AIM OF THE EXERCISE: In your answer, give each entry again exactly as it appears.

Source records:
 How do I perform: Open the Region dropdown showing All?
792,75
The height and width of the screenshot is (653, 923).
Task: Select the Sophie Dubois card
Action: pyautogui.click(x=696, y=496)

RESULT FOR THIS EXERCISE:
 How do I perform: Open the Region dropdown showing All?
792,75
The height and width of the screenshot is (653, 923).
Task: Select the Sophie Dubois card
Action: pyautogui.click(x=696, y=496)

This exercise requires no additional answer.